I've set up Spinnaker to use SAML authentication as per this guide: https://www.spinnaker.io/setup/security/authentication/saml/
I have no problem authenticating and logging in to Spinnaker - the setup seems correct and I'm able to decode my SAMLResponse from the IdP.
In the SAMLResponse I see the following:
<Response Destination="https://my-service-provider.com/saml/SSO" ID="~" IssueInstant="2019-09-11T22:26:25Z">
<ns2:Assertion Version="2.0">
<ns2:Issuer Format="urn:oasis:names:tc:SAML:2.0:nameid-format:entity">my.identity.provider</ns2:Issuer>
<ns2:Subject>
<ns2:SubjectConfirmation>
<ns2:SubjectConfirmationData NotOnOrAfter="2019-09-11T22:36:25Z"/>
</ns2:SubjectConfirmation>
</ns2:Subject>
<ns2:Conditions NotBefore="2019-09-11T22:21:25Z" NotOnOrAfter="2019-09-11T22:36:25Z">
</ns2:Conditions>
<ns2:AuthnStatement AuthnInstant="2019-09-11T21:59:29Z" SessionNotOnOrAfter="2019-09-11T22:36:25Z">
</ns2:AuthnStatement>
</ns2:Assertion>
</Response>
I've removed a lot of fields, but notice the IssueInstant and the NotOnOrAfter conditions - the NotOnOrAfter is 10 minutes after the IssueInstant.

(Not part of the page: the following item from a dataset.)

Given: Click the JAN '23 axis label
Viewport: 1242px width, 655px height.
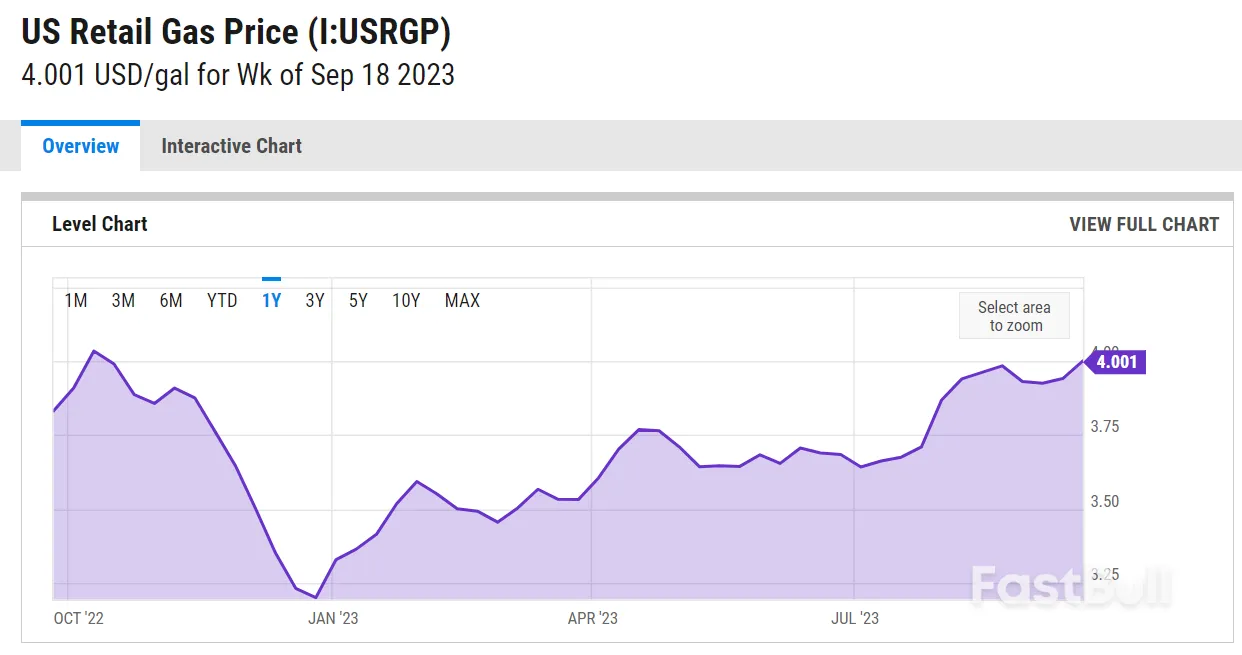Looking at the screenshot, I should coord(333,618).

The problem I'm seeing is that once the NotOnOrAfter is reached I am logged out and need to reauthenticate.
Is this normal behavior? Should I speak with our IdP to increase the NotOnOrAfter? Shouldn't my session be stored in the SSO cookie (which is present)?
This ended up being an issue when we were setting up the SAML settings with our provider. Needed to extend the SessionNotOnOrAfter to longer than 10 minutes.